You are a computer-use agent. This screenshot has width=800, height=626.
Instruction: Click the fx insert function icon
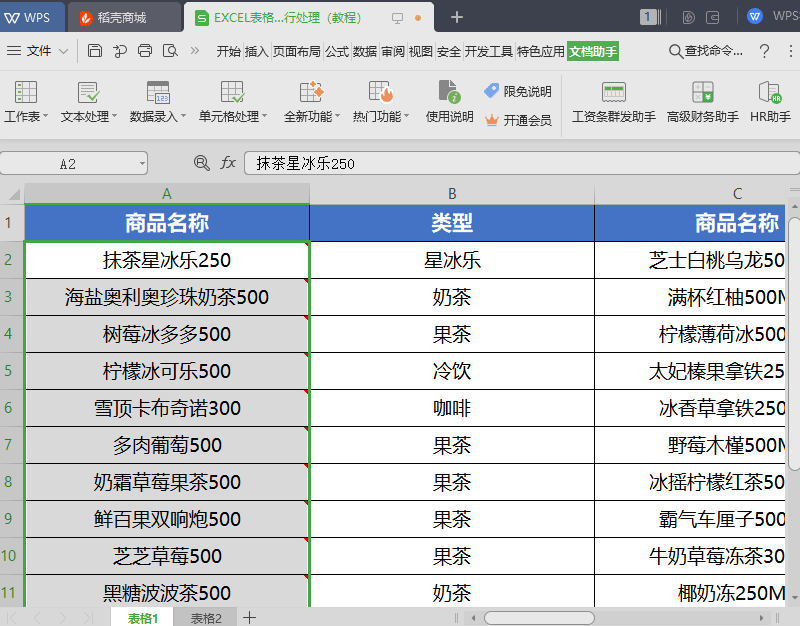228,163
...
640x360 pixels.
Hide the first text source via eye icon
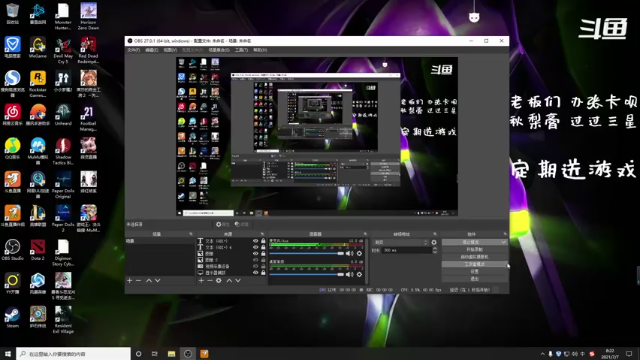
---
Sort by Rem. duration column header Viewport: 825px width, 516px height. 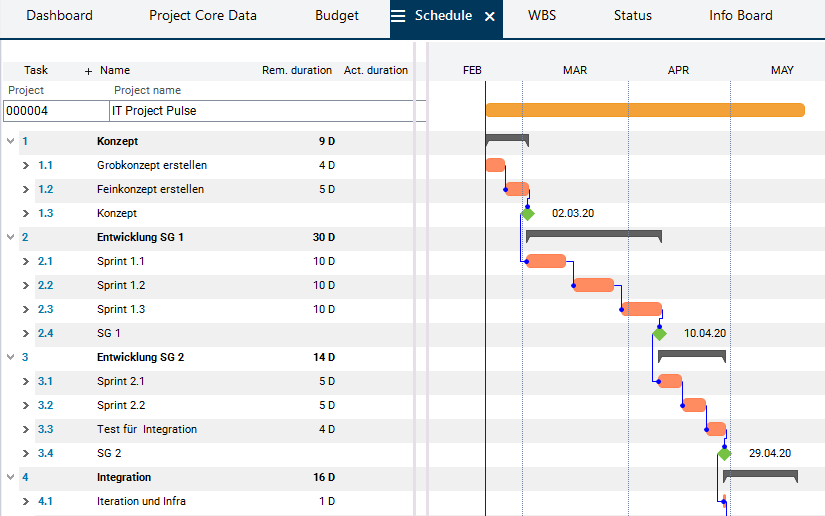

Exercise description: Beginning at the line above that contains "640x360 pixels.", return each line exactly through the line that contains "Hide the first text source via eye icon", and no others.

Result of the task:
640x360 pixels.
Hide the first text source via eye icon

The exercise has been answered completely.